There must clearly be more data in your 'raw1.raw' file that you are not using. Are you sure that file wasn't created using 'uint16' data and you are just pulling out the first half as 'uint8' data? I just checked the writing of random data.
import os, numpy as np
x = np.random.randint(0,256,size=(3000,5100),dtype='uint8')
x.tofile(open('testfile.raw','w'))
print(os.stat('testfile.raw').st_size) #I get 15.3MB.
So, 'uint8' for a 3000 by 5100 clearly takes up 15.3MB. I don't know how you got 30+.

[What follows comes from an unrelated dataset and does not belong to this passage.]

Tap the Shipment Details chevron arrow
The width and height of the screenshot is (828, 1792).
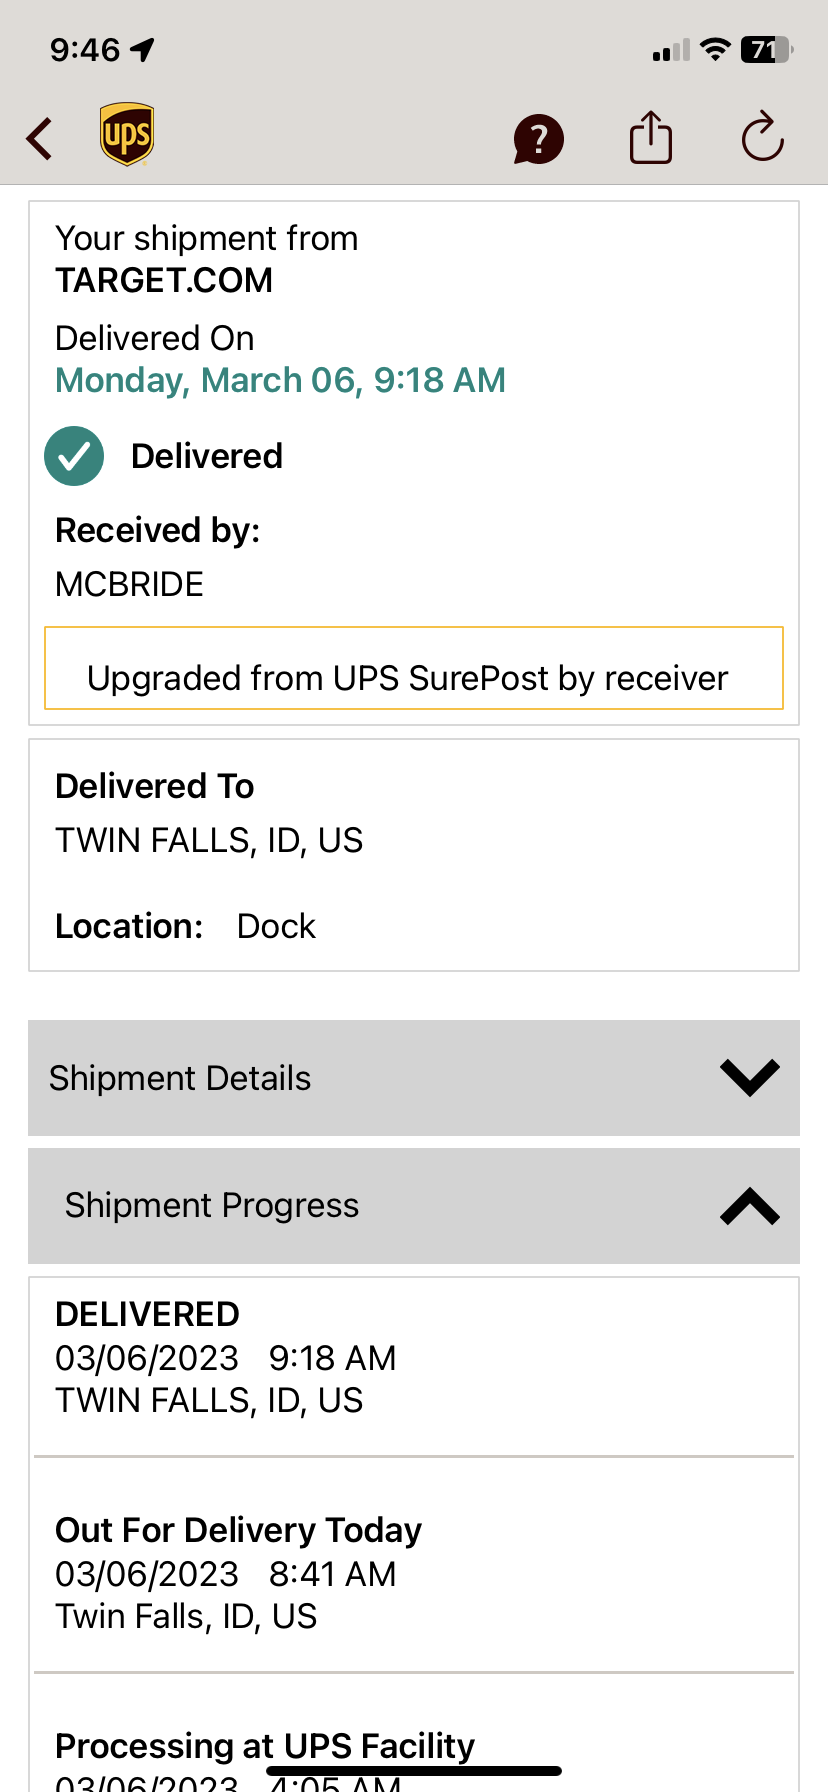(x=748, y=1077)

############################ EDIT #########
Just to add more clarification. Do you realize that dtype does nothing more than change the "view" of your data? It doesn't effect the actual data that is saved in memory. This also goes for data that you read from a file. Take for example:
import numpy as np
#The way to understand x, is that x is taking 12 bytes in memory and using
#that information to hold 3 values. The first 4 bytes are the first value,
#the second 4 bytes are the second, etc.
x = np.array([1,2,3],dtype='uint32')
#Change x to display those 12 bytes at 6 different values. Doing this does
#NOT change the data that the array is holding. You are only changing the
#'view' of the data.
x.dtype = 'uint16'
print(x)
In general (there are few special cases), changing the dtype doesn't change the underlying data. However, the conversion function .astype() does change the underlying data. If you have any array of 12 bytes viewed as 'int32' then running .astype('uint8') will take each entry (4 bytes) and covert it (known as casting) to a uint8 entry (1 byte). The new array will only have 3 bytes for the 3 entries. You can see this litterally:
x = np.array([1,2,3],dtype='uint32')
print(x.tobytes())
y = x.astype('uint8')
print(y.tobytes())
So, when we say that a file is 30mb, we mean that the file has (minus some header information) is 30,000,000 bytes which are exactly uint8s. 1 uint8 is 1 byte. If any array has 6000by5100 uint8s (bytes), then the array has 30,600,000 bytes of information in memory.
Likewise, if you read a file (DOES NOT MATTER THE FILE) and write np.fromfile(,dtype=np.uint8,count=15_300_000) then you told python to read EXACTLY 15_300_000 bytes (again 1 byte is 1 uint8) of information (15mb). If your file is 100mb, 40mb, or even 30mb, it would be completely irrelevant because you told python to only read the first 15mb of data.